La
violencia, ese instinto animal arraigado en el hombre desde tiempos remotos, se
institucionaliza a través del Estado, poseedor de su monopolio bajo el amparo
de la ley, para impartirla desde motivaciones supuestamente legítimas; entre
otras la de salvaguardar la paz social a través de esa represión que trata de
mantenernos alejados de la barbarie. Intrínseca a esa prerrogativa del Estado
está la facultad de obligar a sus ciudadanos a secundar esa violencia, aportando
su sufrimiento, e incluso su propia vida y la de sus seres queridos, para la
consecución de unos fines habitualmente pretenciosos y en apariencia justos,
tanto como esconden, bajo un manto idealista, otros definitivamente espurios,
en la mayoría de los casos relacionados con la protección del statu quo, la fortuna o la pura avaricia
de aquellos que la promueven, muchas veces para sumergirnos en esa barbarie
que, a priori, se trataba de evitar.
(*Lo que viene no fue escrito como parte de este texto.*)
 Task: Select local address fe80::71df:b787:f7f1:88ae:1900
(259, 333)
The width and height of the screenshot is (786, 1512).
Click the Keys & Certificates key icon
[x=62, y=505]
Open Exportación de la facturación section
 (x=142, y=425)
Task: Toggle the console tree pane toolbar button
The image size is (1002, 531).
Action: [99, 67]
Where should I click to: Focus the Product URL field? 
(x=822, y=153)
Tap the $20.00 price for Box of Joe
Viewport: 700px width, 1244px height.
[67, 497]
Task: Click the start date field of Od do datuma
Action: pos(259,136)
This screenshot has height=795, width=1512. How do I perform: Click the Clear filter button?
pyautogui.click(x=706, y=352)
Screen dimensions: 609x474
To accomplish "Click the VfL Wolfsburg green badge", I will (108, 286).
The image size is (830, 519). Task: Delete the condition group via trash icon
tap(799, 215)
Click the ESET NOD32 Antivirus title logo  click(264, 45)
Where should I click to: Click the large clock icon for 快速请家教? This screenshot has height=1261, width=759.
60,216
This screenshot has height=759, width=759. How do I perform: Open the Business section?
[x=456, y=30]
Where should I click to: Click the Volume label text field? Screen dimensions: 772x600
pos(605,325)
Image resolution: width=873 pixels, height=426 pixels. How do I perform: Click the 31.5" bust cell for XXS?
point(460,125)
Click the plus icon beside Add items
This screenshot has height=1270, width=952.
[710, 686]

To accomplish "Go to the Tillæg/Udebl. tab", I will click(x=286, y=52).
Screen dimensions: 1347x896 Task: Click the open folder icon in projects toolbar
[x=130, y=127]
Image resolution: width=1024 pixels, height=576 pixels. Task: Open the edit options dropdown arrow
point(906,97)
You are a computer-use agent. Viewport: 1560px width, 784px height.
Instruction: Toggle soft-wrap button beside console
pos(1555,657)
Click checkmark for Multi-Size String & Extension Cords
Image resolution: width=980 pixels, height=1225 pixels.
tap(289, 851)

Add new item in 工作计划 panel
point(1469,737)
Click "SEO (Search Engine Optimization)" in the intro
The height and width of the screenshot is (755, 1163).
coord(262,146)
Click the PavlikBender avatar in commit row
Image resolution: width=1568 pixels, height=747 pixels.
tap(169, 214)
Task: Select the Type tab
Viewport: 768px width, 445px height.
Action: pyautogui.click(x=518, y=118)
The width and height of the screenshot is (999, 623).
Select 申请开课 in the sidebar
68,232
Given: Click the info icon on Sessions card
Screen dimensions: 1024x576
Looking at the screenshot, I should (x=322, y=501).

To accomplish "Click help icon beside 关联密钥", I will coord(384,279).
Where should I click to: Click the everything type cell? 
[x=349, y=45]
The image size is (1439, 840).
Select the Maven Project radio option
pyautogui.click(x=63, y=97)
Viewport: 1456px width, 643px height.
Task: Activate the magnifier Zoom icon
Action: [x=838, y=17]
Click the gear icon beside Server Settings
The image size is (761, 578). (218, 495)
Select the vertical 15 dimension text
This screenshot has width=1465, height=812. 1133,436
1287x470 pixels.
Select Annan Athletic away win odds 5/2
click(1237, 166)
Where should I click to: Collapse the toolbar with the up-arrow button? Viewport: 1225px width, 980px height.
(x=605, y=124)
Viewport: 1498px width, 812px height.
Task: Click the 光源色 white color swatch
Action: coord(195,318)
El cine, reflejo de todas las facetas que
engloba la existencia del ser humano, nunca estuvo al margen de la
representación de la guerra, ya sea para apoyarla, para censurarla, para constituirse
en mero testimonio histórico o incluso para utilizarla como un espectáculo más con
el que distraer a la audiencia. La guerra es, por desgracia, ese elemento que siempre
estuvo, está y estará presente en el devenir del género humano (Texto de contraportada).